Il faut donc qu’il n’y ait point de division du travail :

« Je fabrique moi-même ma colle, et j’y prends plaisir, » dit M. Sanderson, en parlant de la nécessité où se trouve l’artiste de faire tout son travail de ses propres mains.

Mais avant que nous ayons de la reliure vraiment bonne, il faut que nous ayons une révolution sociale.

Dans l’état présent des choses, l’ouvrier, réduit au rôle de machine, est l’esclave du patron, et le patron enflé en millionnaire est l’esclave du public, et le public est l’esclave de son dieu favori, le Bon Marché.

Le relieur de l’avenir devra être un homme éduqué qui apprécie la littérature et a de la liberté pour sa fantaisie et du loisir pour sa pensée.

Tout cela est fort bon, fort juste.

Mais quand il traite la reliure en art imaginatif, expressif, humain, nous devons avouer qu’à notre avis M. Sanderson s’est un peu trompé.

La reliure est essentiellement décorative, et la bonne décoration est suggérée plus fréquemment par la matière et par le genre de travail que par le désir quelconque de l’homme qui conçoit l’idée de nous exprimer sa joie en ce monde.

De là vient que la bonne décoration est toujours traditionnelle.

Partout où elle est l’expression de l’individu, elle est ordinairement fausse et capricieuse.

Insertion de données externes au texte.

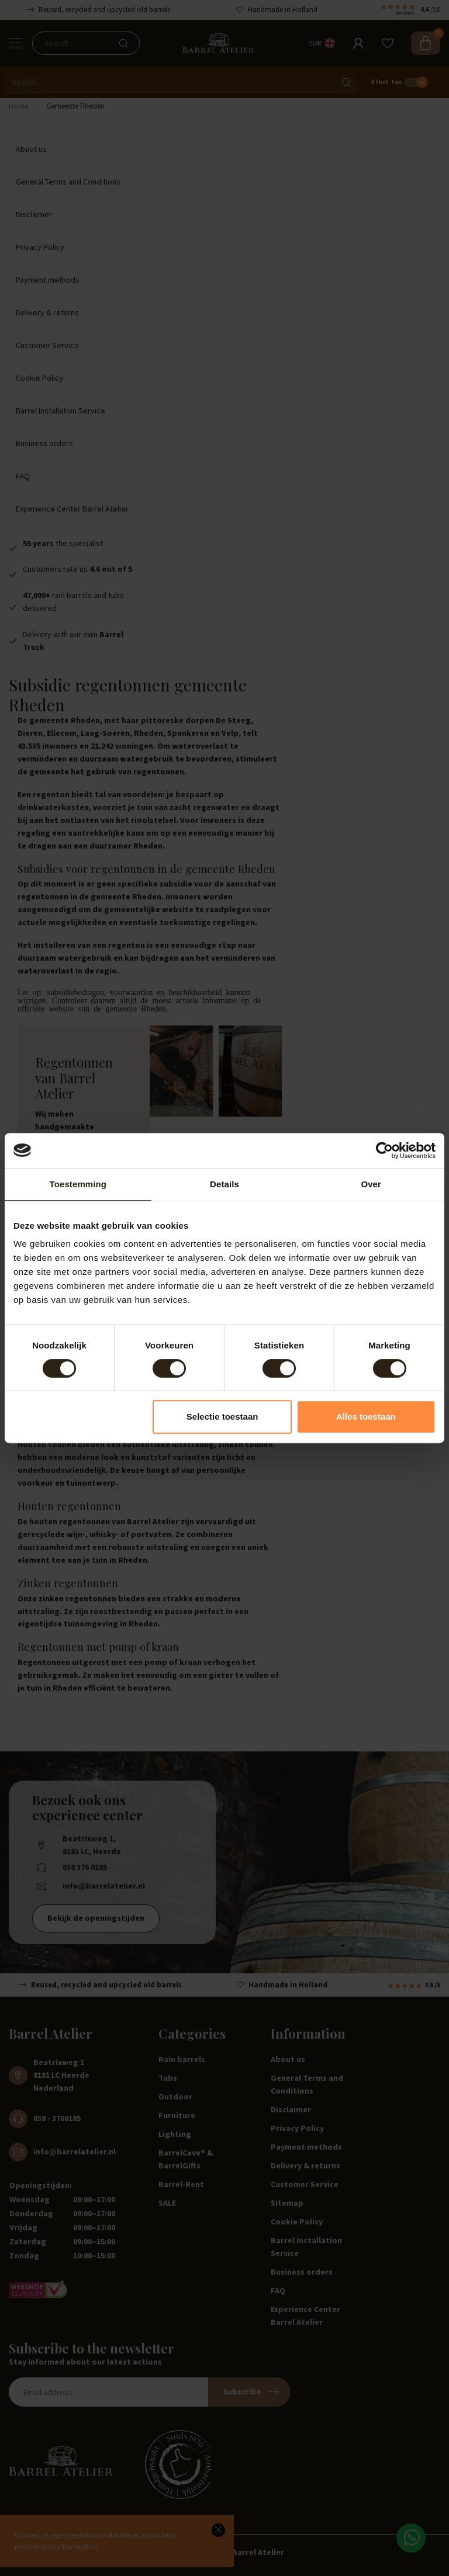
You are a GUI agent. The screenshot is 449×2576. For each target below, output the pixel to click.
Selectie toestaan (222, 1416)
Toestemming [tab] (78, 1184)
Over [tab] (371, 1184)
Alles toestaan (366, 1416)
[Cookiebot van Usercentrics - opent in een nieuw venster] (384, 1150)
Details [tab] (224, 1184)
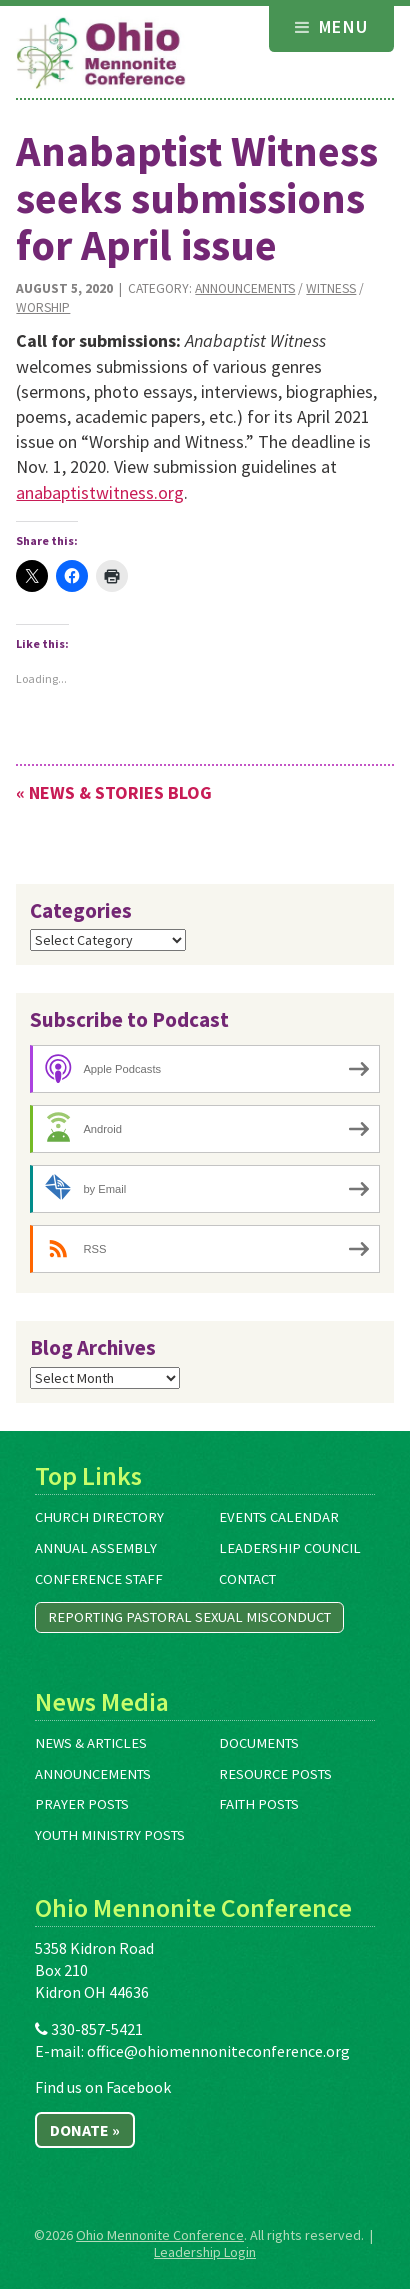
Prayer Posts (82, 1804)
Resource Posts (275, 1774)
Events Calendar (279, 1517)
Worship (43, 307)
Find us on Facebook (103, 2087)
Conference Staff (99, 1579)
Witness (331, 288)
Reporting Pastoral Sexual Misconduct (189, 1617)
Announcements (245, 288)
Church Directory (99, 1517)
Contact (247, 1579)
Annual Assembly (96, 1548)
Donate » (85, 2130)
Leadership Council (290, 1548)
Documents (259, 1743)
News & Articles (91, 1743)
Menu (332, 26)
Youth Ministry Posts (110, 1835)
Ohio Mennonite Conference (160, 2235)
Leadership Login (205, 2252)
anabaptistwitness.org (100, 492)
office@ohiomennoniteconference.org (218, 2051)
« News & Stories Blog (114, 792)
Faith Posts (259, 1804)
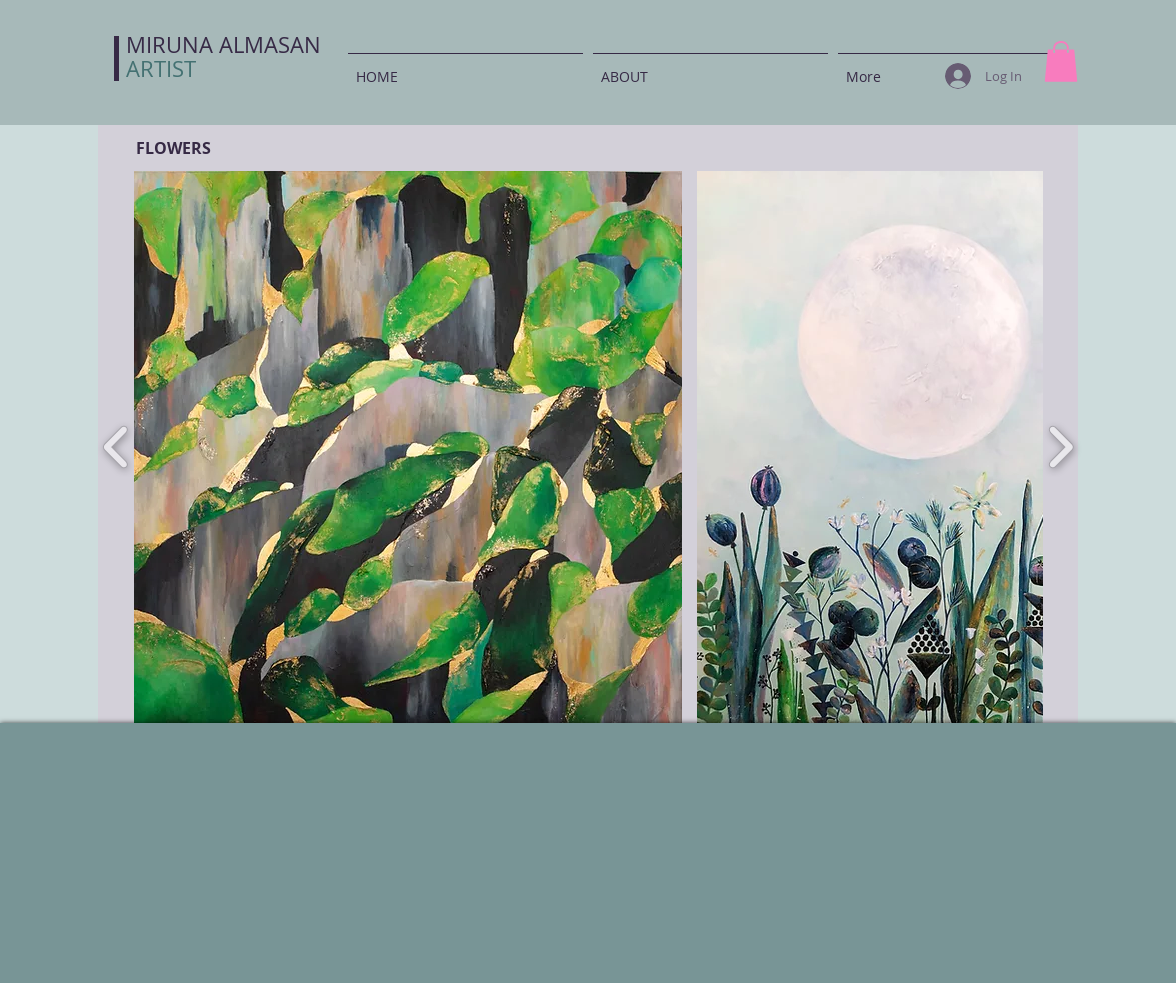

Ces métiers-là ne sont point des arts avant tout expressifs : ils sont des arts impressifs.

Si un homme a quelque chose à dire au monde, il ne le dira point au moyen d’une matière qui suggère et conditionne toujours sa propre décoration.

La beauté de la reliure est de la beauté décorative abstraite.

Au premier coup d’œil, elle n’est point mode d’expression pour une âme humaine.

A vrai dire, le danger de ces hautes prétentions pour un métier manuel consiste en ce qu’ils laissent voir un désir de donner à des métiers le domaine et la raison d’être qui appartiennent à des arts, comme la poésie, la peinture et la sculpture.

Ce domaine, ce motif, ils ne le possèdent point.

Leur but est tout autre.

Entre les arts qui visent à réduire à rien leur matière et les arts qui tendent à la glorifier, il y a un abîme.

Néanmoins M. Cobden Sanderson a eu parfaitement raison d’exalter son art, et bien qu’il ait paru confondre les modes expressifs de la beauté, il a toujours parlé avec grande sincérité.

La semaine prochaine, M. Crane fera la dernière des conférences de cette admirable série des Arts et Métiers, et sans doute il aura bien des choses à dire sur un sujet auquel il a consacré toute sa belle existence d’artiste.

Pour nous, nous ne pouvons faire autrement que de sentir que l’art de la reliure exprime, avant toute chose, non point ce qu’éprouve l’ouvrier, mais simplement ce qu’il est, la propre beauté qu’il a en soi, ce qu’il a d’admirable.


  1. Pall Mall Gazette, 23 novembre 1888.